ABOUT THIS TASK :: An exact copy of all entries is the expected answer.

GIVEN INFORMATION ::
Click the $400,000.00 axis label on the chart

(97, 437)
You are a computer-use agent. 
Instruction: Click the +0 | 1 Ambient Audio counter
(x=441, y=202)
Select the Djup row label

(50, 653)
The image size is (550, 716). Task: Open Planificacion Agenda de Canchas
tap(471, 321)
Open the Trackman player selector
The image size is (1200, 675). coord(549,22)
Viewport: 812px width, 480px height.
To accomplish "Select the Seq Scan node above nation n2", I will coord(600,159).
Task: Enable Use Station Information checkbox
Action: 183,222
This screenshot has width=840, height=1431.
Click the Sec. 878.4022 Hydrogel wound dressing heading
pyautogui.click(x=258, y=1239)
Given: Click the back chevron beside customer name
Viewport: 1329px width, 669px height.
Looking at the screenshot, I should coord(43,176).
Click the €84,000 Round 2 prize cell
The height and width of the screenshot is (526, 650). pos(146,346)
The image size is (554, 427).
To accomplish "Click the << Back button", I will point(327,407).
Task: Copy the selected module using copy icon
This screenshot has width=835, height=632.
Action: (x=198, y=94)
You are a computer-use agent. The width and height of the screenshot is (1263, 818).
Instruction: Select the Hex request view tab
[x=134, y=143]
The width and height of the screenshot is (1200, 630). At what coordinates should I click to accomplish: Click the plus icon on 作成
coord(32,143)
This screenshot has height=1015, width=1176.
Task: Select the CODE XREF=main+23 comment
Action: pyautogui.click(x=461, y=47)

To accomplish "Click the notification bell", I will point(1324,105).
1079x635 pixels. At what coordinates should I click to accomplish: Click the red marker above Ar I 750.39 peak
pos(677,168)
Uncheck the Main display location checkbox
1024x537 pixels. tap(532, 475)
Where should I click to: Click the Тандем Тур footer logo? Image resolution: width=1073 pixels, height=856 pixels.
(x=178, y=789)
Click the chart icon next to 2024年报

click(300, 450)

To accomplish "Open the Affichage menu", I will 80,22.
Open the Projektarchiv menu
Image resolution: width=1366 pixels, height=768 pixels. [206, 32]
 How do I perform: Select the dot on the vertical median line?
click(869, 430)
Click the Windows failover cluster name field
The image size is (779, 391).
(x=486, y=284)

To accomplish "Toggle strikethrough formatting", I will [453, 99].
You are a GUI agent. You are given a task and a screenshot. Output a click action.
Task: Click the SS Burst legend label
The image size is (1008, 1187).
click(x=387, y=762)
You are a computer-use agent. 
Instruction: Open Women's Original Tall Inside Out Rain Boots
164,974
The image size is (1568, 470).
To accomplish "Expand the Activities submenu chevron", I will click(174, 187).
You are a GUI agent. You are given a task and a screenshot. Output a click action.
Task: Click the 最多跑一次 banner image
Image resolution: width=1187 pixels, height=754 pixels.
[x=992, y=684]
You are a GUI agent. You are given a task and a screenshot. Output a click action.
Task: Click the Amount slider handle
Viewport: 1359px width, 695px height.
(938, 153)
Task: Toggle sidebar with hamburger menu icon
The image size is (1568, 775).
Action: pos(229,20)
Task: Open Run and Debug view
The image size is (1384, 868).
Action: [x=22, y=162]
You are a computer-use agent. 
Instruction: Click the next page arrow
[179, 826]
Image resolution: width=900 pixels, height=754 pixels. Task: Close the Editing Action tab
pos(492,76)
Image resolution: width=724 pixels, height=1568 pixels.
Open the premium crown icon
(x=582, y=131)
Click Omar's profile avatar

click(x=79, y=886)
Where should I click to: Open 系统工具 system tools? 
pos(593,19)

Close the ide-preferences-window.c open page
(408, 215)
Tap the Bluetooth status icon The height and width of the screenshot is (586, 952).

ANSWER TO THE PROBLEM ::
Click the $400,000.00 axis label on the chart

(97, 437)
You are a computer-use agent. 
Instruction: Click the +0 | 1 Ambient Audio counter
(x=441, y=202)
Select the Djup row label

(50, 653)
The image size is (550, 716). Task: Open Planificacion Agenda de Canchas
tap(471, 321)
Open the Trackman player selector
The image size is (1200, 675). coord(549,22)
Viewport: 812px width, 480px height.
To accomplish "Select the Seq Scan node above nation n2", I will coord(600,159).
Task: Enable Use Station Information checkbox
Action: 183,222
This screenshot has width=840, height=1431.
Click the Sec. 878.4022 Hydrogel wound dressing heading
pyautogui.click(x=258, y=1239)
Given: Click the back chevron beside customer name
Viewport: 1329px width, 669px height.
Looking at the screenshot, I should coord(43,176).
Click the €84,000 Round 2 prize cell
The height and width of the screenshot is (526, 650). pos(146,346)
The image size is (554, 427).
To accomplish "Click the << Back button", I will point(327,407).
Task: Copy the selected module using copy icon
This screenshot has width=835, height=632.
Action: (x=198, y=94)
You are a computer-use agent. The width and height of the screenshot is (1263, 818).
Instruction: Select the Hex request view tab
[x=134, y=143]
The width and height of the screenshot is (1200, 630). At what coordinates should I click to accomplish: Click the plus icon on 作成
coord(32,143)
This screenshot has height=1015, width=1176.
Task: Select the CODE XREF=main+23 comment
Action: pyautogui.click(x=461, y=47)

To accomplish "Click the notification bell", I will point(1324,105).
1079x635 pixels. At what coordinates should I click to accomplish: Click the red marker above Ar I 750.39 peak
pos(677,168)
Uncheck the Main display location checkbox
1024x537 pixels. tap(532, 475)
Where should I click to: Click the Тандем Тур footer logo? Image resolution: width=1073 pixels, height=856 pixels.
(x=178, y=789)
Click the chart icon next to 2024年报

click(300, 450)

To accomplish "Open the Affichage menu", I will 80,22.
Open the Projektarchiv menu
Image resolution: width=1366 pixels, height=768 pixels. [206, 32]
 How do I perform: Select the dot on the vertical median line?
click(869, 430)
Click the Windows failover cluster name field
The image size is (779, 391).
(x=486, y=284)

To accomplish "Toggle strikethrough formatting", I will [453, 99].
You are a GUI agent. You are given a task and a screenshot. Output a click action.
Task: Click the SS Burst legend label
The image size is (1008, 1187).
click(x=387, y=762)
You are a computer-use agent. 
Instruction: Open Women's Original Tall Inside Out Rain Boots
164,974
The image size is (1568, 470).
To accomplish "Expand the Activities submenu chevron", I will click(174, 187).
You are a GUI agent. You are given a task and a screenshot. Output a click action.
Task: Click the 最多跑一次 banner image
Image resolution: width=1187 pixels, height=754 pixels.
[x=992, y=684]
You are a GUI agent. You are given a task and a screenshot. Output a click action.
Task: Click the Amount slider handle
Viewport: 1359px width, 695px height.
(938, 153)
Task: Toggle sidebar with hamburger menu icon
The image size is (1568, 775).
Action: pos(229,20)
Task: Open Run and Debug view
The image size is (1384, 868).
Action: [x=22, y=162]
You are a computer-use agent. 
Instruction: Click the next page arrow
[179, 826]
Image resolution: width=900 pixels, height=754 pixels. Task: Close the Editing Action tab
pos(492,76)
Image resolution: width=724 pixels, height=1568 pixels.
Open the premium crown icon
(x=582, y=131)
Click Omar's profile avatar

click(x=79, y=886)
Where should I click to: Open 系统工具 system tools? 
pos(593,19)

Close the ide-preferences-window.c open page
(408, 215)
Tap the Bluetooth status icon The height and width of the screenshot is (586, 952).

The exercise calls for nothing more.